Veja sobre a criação do homem no Islam: vice-regência, importância do conhecimento, livre arbítrio, e a misericórdia divina como pilares da humanidade.
  • Adão como califa na Terra estabelece o papel humano de cuidar do mundo, refletindo a honra e a responsabilidade dada por Allah aos seres humanos.
  • A história de Adão ensinando os nomes aos anjos sublinha a importância do conhecimento, diferenciando os seres humanos de outras criaturas.
  • O episódio do fruto proibido ilustra o livre arbítrio, apresentando a vida como um teste, onde o arrependimento é fundamental para obter a misericórdia de Allah.
  • O perdão concedido a Adão e Eva após seu arrependimento destaca a misericórdia de Allah, incentivando os humanos a buscar o perdão pelos erros.

 

No Islam, Adão é considerado o primeiro ser humano e o primeiro profeta, desempenhando um papel fundamental na teologia islâmica. 

Sua história é mencionada em várias partes do Alcorão, o livro sagrado do Islam, bem como em Hadiths (tradições proféticas) e na literatura islâmica. 

Adão é visto como o pai da humanidade e é reverenciado por sua pureza e sua posição de destaque entre os profetas.

A criação de Adão, de acordo com o Islam, é uma história rica e simbólica que destaca o poder, a criatividade e a intenção de Allah (Deus) em criar a humanidade. 

A narrativa pode ser encontrada em várias passagens do Alcorão, o livro sagrado dos muçulmanos, e é complementada por explicações encontradas nos Hadiths e na exegese islâmica.

A Criação de Adão e o Propósito da Humanidade

No Islam, acredita-se que Allah criou Adão como o primeiro ser humano a partir do barro ou lama. Este ato é frequentemente descrito como um ato de vontade divina e poder, demonstrando a capacidade única de Allah para dar vida. 

Diferente de outras criações, a formação de Adão foi feita com as próprias "mãos" de Allah, uma expressão que, dentro da teologia islâmica, é entendida de forma metafórica, ressaltando a importância especial de Adão entre as criaturas de Deus. 

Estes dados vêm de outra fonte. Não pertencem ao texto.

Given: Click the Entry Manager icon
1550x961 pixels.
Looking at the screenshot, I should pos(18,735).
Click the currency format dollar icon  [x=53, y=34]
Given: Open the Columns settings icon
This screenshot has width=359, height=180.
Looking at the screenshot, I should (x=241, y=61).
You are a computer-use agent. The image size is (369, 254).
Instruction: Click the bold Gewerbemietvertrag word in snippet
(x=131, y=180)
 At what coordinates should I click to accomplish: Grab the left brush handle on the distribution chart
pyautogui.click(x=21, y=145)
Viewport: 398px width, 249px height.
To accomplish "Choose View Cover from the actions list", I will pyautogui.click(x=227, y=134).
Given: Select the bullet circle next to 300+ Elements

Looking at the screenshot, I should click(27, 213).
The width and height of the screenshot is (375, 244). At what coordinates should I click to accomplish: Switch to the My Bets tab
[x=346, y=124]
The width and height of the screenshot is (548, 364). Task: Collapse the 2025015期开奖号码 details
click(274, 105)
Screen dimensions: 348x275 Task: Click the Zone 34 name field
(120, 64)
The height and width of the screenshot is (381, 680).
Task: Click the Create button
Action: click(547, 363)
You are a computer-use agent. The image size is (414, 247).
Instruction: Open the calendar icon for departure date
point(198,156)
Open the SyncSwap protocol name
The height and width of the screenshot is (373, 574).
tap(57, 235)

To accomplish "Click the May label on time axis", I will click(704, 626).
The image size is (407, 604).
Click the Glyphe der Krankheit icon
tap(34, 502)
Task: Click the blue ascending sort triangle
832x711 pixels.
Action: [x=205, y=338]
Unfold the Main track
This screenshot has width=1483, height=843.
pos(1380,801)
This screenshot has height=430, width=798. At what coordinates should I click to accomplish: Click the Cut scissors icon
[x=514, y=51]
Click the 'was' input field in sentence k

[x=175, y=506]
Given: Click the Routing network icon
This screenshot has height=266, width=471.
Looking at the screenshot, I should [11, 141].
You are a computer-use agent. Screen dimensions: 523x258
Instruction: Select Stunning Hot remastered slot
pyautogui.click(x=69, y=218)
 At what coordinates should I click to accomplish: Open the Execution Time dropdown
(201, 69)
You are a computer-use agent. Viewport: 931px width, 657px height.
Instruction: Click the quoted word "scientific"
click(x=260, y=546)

Após moldar Adão do barro, Allah soprou nele de Seu espírito (ruh), concedendo-lhe vida e fazendo dele um ser vivo e racional.

A questão do "porquê" Allah criou o homem é abordada de várias maneiras no Alcorão e na tradição islâmica. 

Diversos versículos do Alcorão apontam para a ideia de que os seres humanos foram criados para adorar Allah e viver de acordo com Sua vontade e orientação. O Alcorão diz:

"E não criei os jinn e os homens senão para Me adorarem." (Alcorão 51:56)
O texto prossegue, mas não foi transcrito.